I also met with Hans van Manen who kindly gave me the permission to use LIVE in the way I chose and he recommended me to interview Rachel Beaujean who was the understudy of the original performance in 1979 and today is the “Head of artistic staff” at the Dutch national ballet. A part of this conversation is the soundscape of the first part in I Live. In this conversation we are together trying to figure out and remember the original stage setting for LIVE when it was first performed in Theater Carré, Amsterdam.

During the process of creation I made the decision to only relate to the first part of LIVE, before the second dancer Henny Jurriëns enters, but to keep the original over all time frame of 26 minutes for I Live.

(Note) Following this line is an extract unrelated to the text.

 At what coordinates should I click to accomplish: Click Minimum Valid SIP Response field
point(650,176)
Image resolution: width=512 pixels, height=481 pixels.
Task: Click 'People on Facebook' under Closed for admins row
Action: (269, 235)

For the filming section I chose to use a small hand held camera in I Live as a reference to the personalized media culture of today in contrast to the original professional high-end equipment. This was for me to better own the media and impose the self-organizational atmosphere that comes with the small hand held camera. "If no one ask you, do it your self." Which has become a common structure in publishing music and literature (now more on the Internet and in the form of communities.) Another displacement of time in I Live is the choice of recording video live but only project it in the end of the performance. When I’m projecting the color recording of my self on the backdrop of the theatre and try to synchronize the original recording of LIVE together with the projection. The original recording of LIVE is being displayed on a 20 inch, black and white TV-monitor, to frame it as history coming to us through the televised media.

 

My collaborator Bojana Mladenovic recently said something like this (sorry for my clumsy interpretation of your words):

During the performance 'I Live' Daniel AlmgrenRecén is playing with the notion of time by constantly zapping between the past (original video recording from 1979) and the future (projecting my attempt in to the future history books) through the present moment of performing I Live. He is able to fluently cover and create time gaps over and over again during the length of the performance.


I see I Live as an attempt and proposition to view the relation of time and history as a constantly negotiated “partnership in crime”.

 

Almgren

Foto: Nellie de Boer

 

Daniel AlmgrenRecén is a Swedish Choreographer graduated from SNDO, Amsterdam who except creating his own work, has been performing in among other Keren Cytter, Steve Paxton and Ivana Müllers work.